Ce 28 novembre 2017, l’ambiance est fébrile dans l’amphithéâtre central de l’université Joseph Ki-Zerbo de Ouagadougou, au Burkina Faso, construite sur des fonds libyens à l’époque de Mouammar Kadhafi. « Il n’y a plus de politique africaine de la France », affirme Emmanuel Macron sous les applaudissements des étudiants, qu’il tente de mettre de son côté. « Je suis comme vous, d’une génération qui n’a jamais connu l’Afrique comme un continent colonisé… Je suis d’une génération dont l’un des plus beaux souvenirs est la victoire de Nelson Mandela… Je suis d’une génération de Français pour qui les crimes de la colonisation sont incontestables… Je suis d’une génération où l’on ne vient pas dire à l’Afrique ce qu’elle doit faire », clame-t-il, sans mesurer tout ce qui, au-delà de l’âge, le sépare de son auditoire. Le discours se veut fondateur. Il affiche l’objectif de renouveler le lien entre l’ancienne puissance coloniale et cette partie du continent qu’elle a colonisée.

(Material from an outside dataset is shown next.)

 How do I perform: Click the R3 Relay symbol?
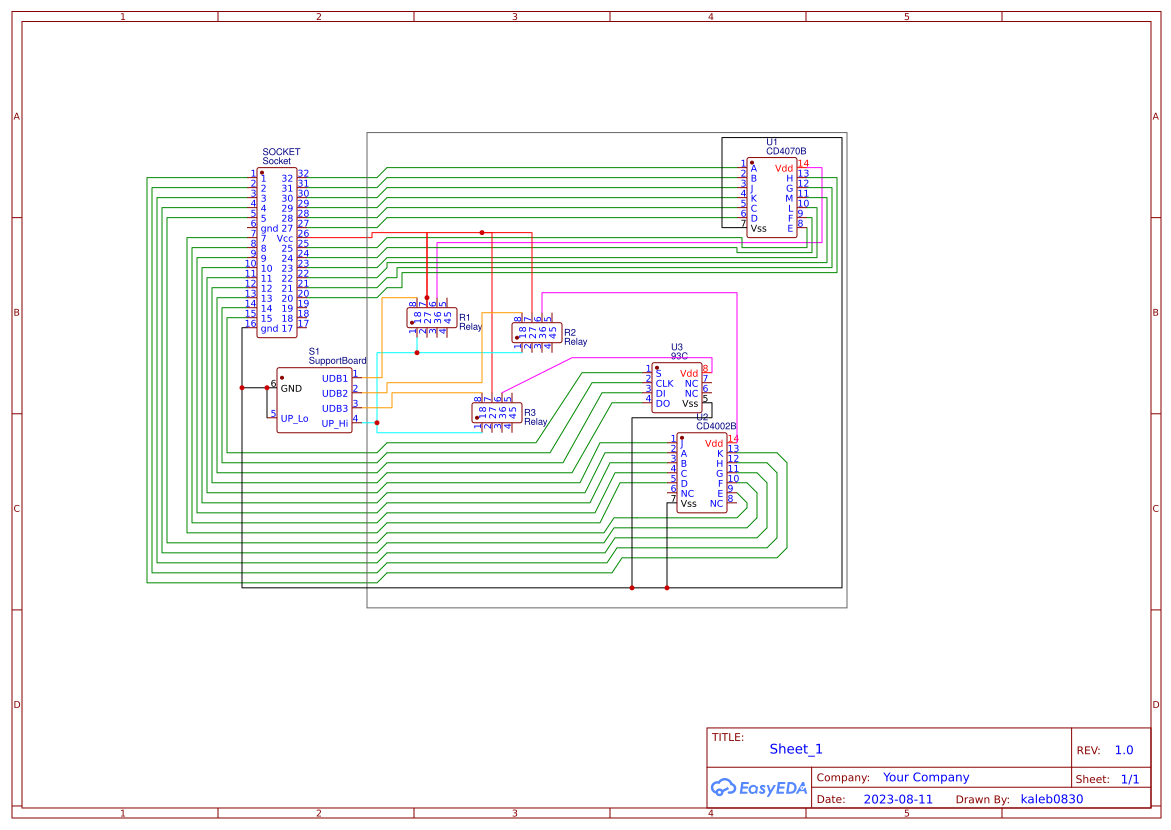[495, 413]
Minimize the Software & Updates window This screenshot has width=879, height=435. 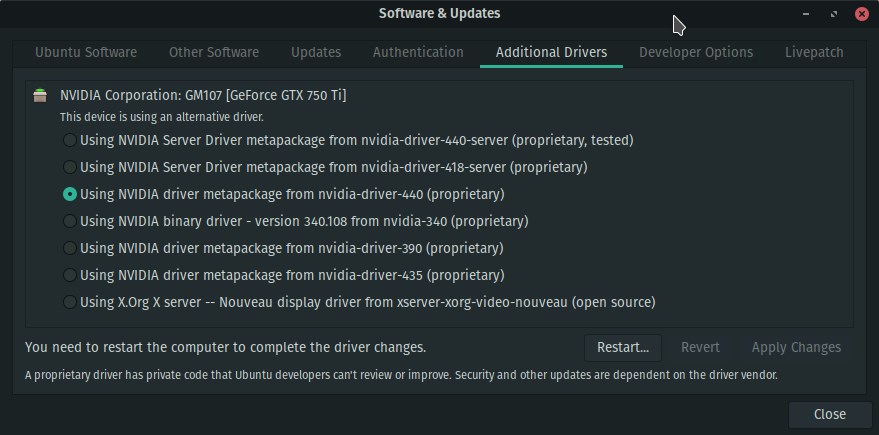click(x=806, y=13)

Un incident marquera tout autant les esprits lors de cette conférence. Interpellé sur la question des coupures de courant récurrentes au Burkina Faso, le chef de l’Etat prend à témoin son homologue burkinabé de l’époque, Roch Marc Christian Kaboré, présent à ses côtés. « Mais moi, je ne veux pas m’occuper de l’électricité dans les universités au Burkina Faso ! C’est le travail du président », dit-il. Au même moment, son homologue s’éclipse pour assouvir, comprendra-t-on plus tard, un besoin pressant. « Du coup, il s’en va… Reste là ! », lui lance le président français, sur un ton familier, un rien moqueur, que beaucoup jugeront paternaliste. Et il conclut : « Il est parti réparer la climatisation. »
Six ans plus tard, alors que le retrait forcé des quelque 1 500 militaires français déployés au Niger, engagé début octobre et faisant suite au coup d’Etat militaire du 26 juillet, constitue un échec de taille pour le locataire de l’Elysée, l’anecdote est restée dans les mémoires. « La boutade a eu plus d’impact que tout ce qu’il a dit lors de sa visite, se souvient un diplomate. Emmanuel Macron, de par son âge, aurait pu être très populaire en Afrique, mais ce n’est pas le cas, car son style direct, suggérant à ses interlocuteurs de se prendre en main plutôt que de se plaindre, a du mal à passer. »
Quant au discours de Ouagadougou, il a montré ses limites. Rien, pas même le volontarisme alors affiché, ne semble pouvoir endiguer le recul de l’influence française en Afrique francophone depuis que des militaires putschistes, qui, du Mali (2020) au Burkina Faso (2022) puis au Niger (2023), ont fait – avec un certain succès populaire – de la remise en cause du lien avec Paris leur premier combustible politique.